Assignment
All of the data below is to be printed again exactly.

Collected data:
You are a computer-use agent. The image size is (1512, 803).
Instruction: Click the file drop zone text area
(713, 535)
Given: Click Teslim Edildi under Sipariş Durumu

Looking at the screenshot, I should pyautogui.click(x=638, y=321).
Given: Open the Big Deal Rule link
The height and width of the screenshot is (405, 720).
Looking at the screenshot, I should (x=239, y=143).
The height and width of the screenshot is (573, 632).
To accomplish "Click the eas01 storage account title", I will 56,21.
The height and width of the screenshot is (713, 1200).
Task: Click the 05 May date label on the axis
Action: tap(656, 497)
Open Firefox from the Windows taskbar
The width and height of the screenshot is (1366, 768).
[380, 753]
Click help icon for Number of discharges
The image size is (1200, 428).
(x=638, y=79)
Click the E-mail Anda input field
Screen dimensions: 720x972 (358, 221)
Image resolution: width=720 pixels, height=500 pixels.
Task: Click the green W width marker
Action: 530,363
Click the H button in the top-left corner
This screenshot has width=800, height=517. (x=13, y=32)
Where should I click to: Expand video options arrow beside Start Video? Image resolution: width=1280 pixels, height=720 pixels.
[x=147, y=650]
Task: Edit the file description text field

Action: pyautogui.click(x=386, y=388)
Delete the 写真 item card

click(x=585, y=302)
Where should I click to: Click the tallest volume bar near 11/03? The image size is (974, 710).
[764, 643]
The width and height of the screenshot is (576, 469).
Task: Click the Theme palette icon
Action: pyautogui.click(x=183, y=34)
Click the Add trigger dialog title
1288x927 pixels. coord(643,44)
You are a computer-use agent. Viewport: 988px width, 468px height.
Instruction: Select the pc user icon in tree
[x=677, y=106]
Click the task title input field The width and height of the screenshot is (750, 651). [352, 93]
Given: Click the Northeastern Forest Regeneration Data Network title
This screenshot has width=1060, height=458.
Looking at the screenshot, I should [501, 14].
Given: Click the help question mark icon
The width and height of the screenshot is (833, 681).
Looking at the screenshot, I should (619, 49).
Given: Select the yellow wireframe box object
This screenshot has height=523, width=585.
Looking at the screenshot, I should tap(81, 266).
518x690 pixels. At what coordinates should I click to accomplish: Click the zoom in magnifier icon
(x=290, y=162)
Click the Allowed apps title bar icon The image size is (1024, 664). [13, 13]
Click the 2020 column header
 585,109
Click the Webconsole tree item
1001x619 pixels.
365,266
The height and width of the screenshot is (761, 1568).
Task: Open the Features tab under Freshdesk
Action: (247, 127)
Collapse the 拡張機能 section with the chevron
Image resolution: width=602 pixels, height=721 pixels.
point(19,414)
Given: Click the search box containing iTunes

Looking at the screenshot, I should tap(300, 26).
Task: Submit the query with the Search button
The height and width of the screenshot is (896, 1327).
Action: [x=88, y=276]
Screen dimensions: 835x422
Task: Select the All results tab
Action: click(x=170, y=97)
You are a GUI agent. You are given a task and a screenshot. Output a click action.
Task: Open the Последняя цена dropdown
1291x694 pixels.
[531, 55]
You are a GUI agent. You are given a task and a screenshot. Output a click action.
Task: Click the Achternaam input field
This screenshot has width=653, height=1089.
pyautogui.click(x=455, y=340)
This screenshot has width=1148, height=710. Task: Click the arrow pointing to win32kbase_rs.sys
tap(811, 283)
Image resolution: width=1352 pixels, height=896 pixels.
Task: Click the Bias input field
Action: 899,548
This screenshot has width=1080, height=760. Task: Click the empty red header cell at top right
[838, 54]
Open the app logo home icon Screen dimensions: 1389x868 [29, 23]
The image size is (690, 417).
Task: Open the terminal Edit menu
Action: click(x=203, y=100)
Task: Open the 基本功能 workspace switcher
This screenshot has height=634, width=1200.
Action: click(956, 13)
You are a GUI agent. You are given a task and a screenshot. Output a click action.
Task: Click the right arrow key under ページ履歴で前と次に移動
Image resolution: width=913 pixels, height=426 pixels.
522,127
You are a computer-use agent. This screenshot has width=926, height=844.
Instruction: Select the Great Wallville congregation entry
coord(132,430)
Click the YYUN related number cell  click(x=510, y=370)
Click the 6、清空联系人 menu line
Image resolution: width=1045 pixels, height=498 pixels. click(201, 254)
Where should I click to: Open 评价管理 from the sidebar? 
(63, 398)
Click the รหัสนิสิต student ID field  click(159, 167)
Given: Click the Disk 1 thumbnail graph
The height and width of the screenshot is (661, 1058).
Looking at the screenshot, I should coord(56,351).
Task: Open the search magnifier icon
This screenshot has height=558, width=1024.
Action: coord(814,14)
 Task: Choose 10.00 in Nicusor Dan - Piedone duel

Finished exercise
You are a computer-use agent. The image size is (1512, 803).
Instruction: Click the file drop zone text area
(713, 535)
Given: Click Teslim Edildi under Sipariş Durumu

Looking at the screenshot, I should pyautogui.click(x=638, y=321).
Given: Open the Big Deal Rule link
The height and width of the screenshot is (405, 720).
Looking at the screenshot, I should (x=239, y=143).
The height and width of the screenshot is (573, 632).
To accomplish "Click the eas01 storage account title", I will 56,21.
The height and width of the screenshot is (713, 1200).
Task: Click the 05 May date label on the axis
Action: tap(656, 497)
Open Firefox from the Windows taskbar
The width and height of the screenshot is (1366, 768).
[380, 753]
Click help icon for Number of discharges
The image size is (1200, 428).
(x=638, y=79)
Click the E-mail Anda input field
Screen dimensions: 720x972 (358, 221)
Image resolution: width=720 pixels, height=500 pixels.
Task: Click the green W width marker
Action: 530,363
Click the H button in the top-left corner
This screenshot has width=800, height=517. (x=13, y=32)
Where should I click to: Expand video options arrow beside Start Video? Image resolution: width=1280 pixels, height=720 pixels.
[x=147, y=650]
Task: Edit the file description text field

Action: pyautogui.click(x=386, y=388)
Delete the 写真 item card

click(x=585, y=302)
Where should I click to: Click the tallest volume bar near 11/03? The image size is (974, 710).
[764, 643]
The width and height of the screenshot is (576, 469).
Task: Click the Theme palette icon
Action: pyautogui.click(x=183, y=34)
Click the Add trigger dialog title
1288x927 pixels. coord(643,44)
You are a computer-use agent. Viewport: 988px width, 468px height.
Instruction: Select the pc user icon in tree
[x=677, y=106]
Click the task title input field The width and height of the screenshot is (750, 651). [352, 93]
Given: Click the Northeastern Forest Regeneration Data Network title
This screenshot has width=1060, height=458.
Looking at the screenshot, I should [501, 14].
Given: Click the help question mark icon
The width and height of the screenshot is (833, 681).
Looking at the screenshot, I should (619, 49).
Given: Select the yellow wireframe box object
This screenshot has height=523, width=585.
Looking at the screenshot, I should tap(81, 266).
518x690 pixels. At what coordinates should I click to accomplish: Click the zoom in magnifier icon
(x=290, y=162)
Click the Allowed apps title bar icon The image size is (1024, 664). [13, 13]
Click the 2020 column header
 585,109
Click the Webconsole tree item
1001x619 pixels.
365,266
The height and width of the screenshot is (761, 1568).
Task: Open the Features tab under Freshdesk
Action: (247, 127)
Collapse the 拡張機能 section with the chevron
Image resolution: width=602 pixels, height=721 pixels.
point(19,414)
Given: Click the search box containing iTunes

Looking at the screenshot, I should tap(300, 26).
Task: Submit the query with the Search button
The height and width of the screenshot is (896, 1327).
Action: [x=88, y=276]
Screen dimensions: 835x422
Task: Select the All results tab
Action: click(x=170, y=97)
You are a GUI agent. You are given a task and a screenshot. Output a click action.
Task: Open the Последняя цена dropdown
1291x694 pixels.
[531, 55]
You are a GUI agent. You are given a task and a screenshot. Output a click action.
Task: Click the Achternaam input field
This screenshot has width=653, height=1089.
pyautogui.click(x=455, y=340)
This screenshot has width=1148, height=710. Task: Click the arrow pointing to win32kbase_rs.sys
tap(811, 283)
Image resolution: width=1352 pixels, height=896 pixels.
Task: Click the Bias input field
Action: 899,548
This screenshot has width=1080, height=760. Task: Click the empty red header cell at top right
[838, 54]
Open the app logo home icon Screen dimensions: 1389x868 [29, 23]
The image size is (690, 417).
Task: Open the terminal Edit menu
Action: click(x=203, y=100)
Task: Open the 基本功能 workspace switcher
This screenshot has height=634, width=1200.
Action: click(956, 13)
You are a GUI agent. You are given a task and a screenshot. Output a click action.
Task: Click the right arrow key under ページ履歴で前と次に移動
Image resolution: width=913 pixels, height=426 pixels.
522,127
You are a computer-use agent. This screenshot has width=926, height=844.
Instruction: Select the Great Wallville congregation entry
coord(132,430)
Click the YYUN related number cell  click(x=510, y=370)
Click the 6、清空联系人 menu line
Image resolution: width=1045 pixels, height=498 pixels. click(201, 254)
Where should I click to: Open 评价管理 from the sidebar? 
(63, 398)
Click the รหัสนิสิต student ID field  click(159, 167)
Given: Click the Disk 1 thumbnail graph
The height and width of the screenshot is (661, 1058).
Looking at the screenshot, I should coord(56,351).
Task: Open the search magnifier icon
This screenshot has height=558, width=1024.
Action: coord(814,14)
 Task: Choose 10.00 in Nicusor Dan - Piedone duel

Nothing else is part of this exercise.